Скажу несколько слов о князе Доминике Радзивилле. Это был если не dernier des Romains[1186], то наверное последний пан польский – в таком смысле, как в старину разумели панов или вельмож. Если б он получил основательное, серьезное воспитание, то сохранил бы свое огромное состояние, жил бы до сих пор и оставил бы по себе неизгладимые следы. Он имел весьма много природного ума и ангельское сердце; был щедр, благотворителен, кроток, человеколюбив, честен, благороден, но все его похвальные качества послужили ему во вред. Воспитание получил он поверхностное, модное.

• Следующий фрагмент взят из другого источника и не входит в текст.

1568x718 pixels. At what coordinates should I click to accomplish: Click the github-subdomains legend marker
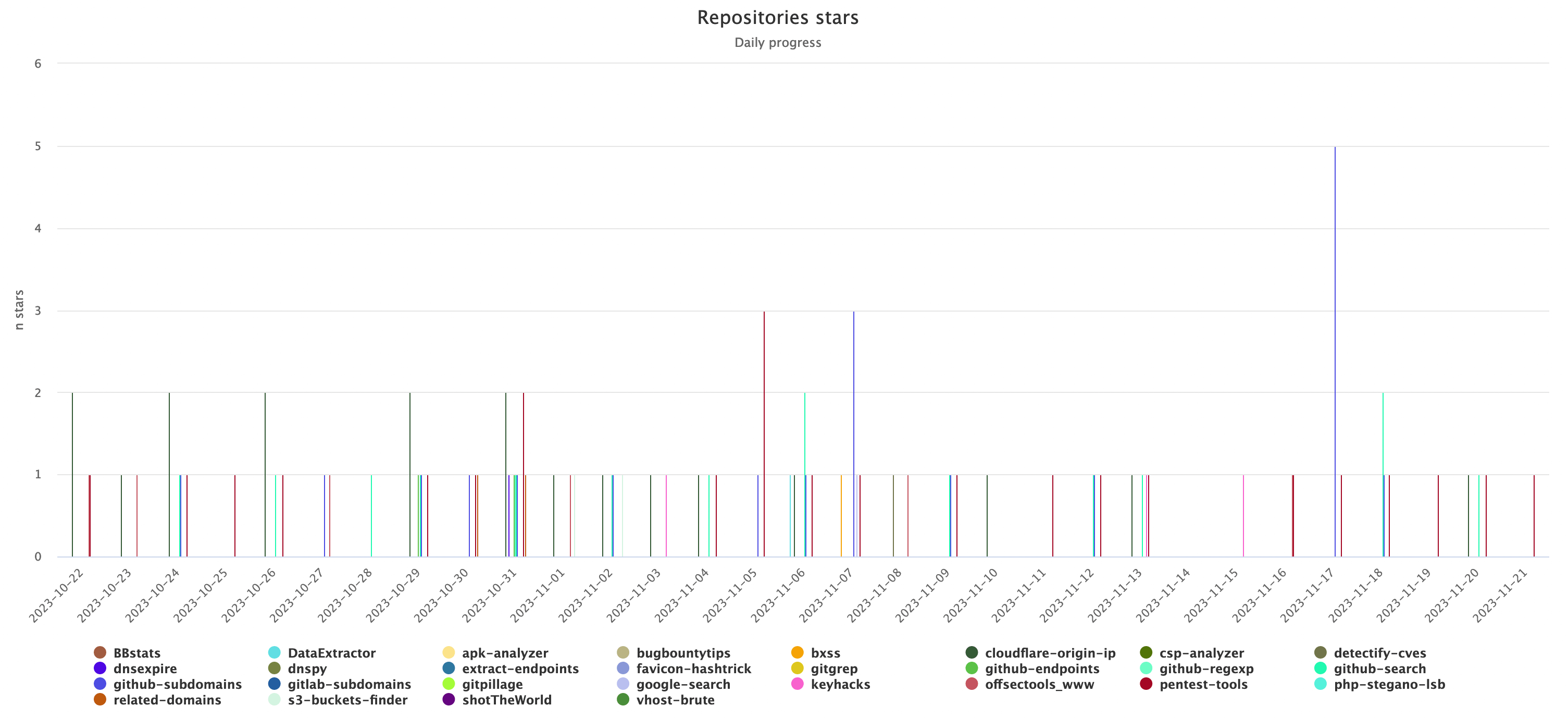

Его выучили болтать на нескольких языках, танцевать, ездить верхом и с детства внушили, что богатства его неисчерпаемы, что он князь Радзивилл, пан из панов, следовательно, ни в чем не должен себе отказывать, возжгли в нем страсти, чтоб пользоваться его слабостью – и наконец обобрали и погубили! Поверенные его и все пользовавшиеся его милостью составили себе огромное состояние, а князь Доминик часто нуждался в необходимом и занимал деньги где мог и на каких угодно условиях. Я слышал от верных людей, что поверенные давали ему взаймы собственные его деньги под заклад его имений, вдвое превышающих данную сумму, и знаю наверное, что те же поверенные продавали именья за бесценок, взяв почти половину магарыча (porękawiczne)[1187]. Теперь дети и внуки радзивилловских слуг разыгрывают роль аристократов! Друзья и женщины стоили князю Доминику почти половины всего его состояния. Он прожил все, что мог прожить: дарил, покупал ненужное, сыпал деньгами для того только, чтоб не отказывать своим любимцам и любимицам. Но в жизнь свою князь Доминик не оскорбил никого, даже слуги своего, ни словом, ни делом, никогда не отвернулся от страждущего человечества, не присвоил чужой копейки. Все знавшие его, все его слуги, все имевшие с ним дела обожали его. Ни один человек в Польше не оставил после себя такой благословенной памяти!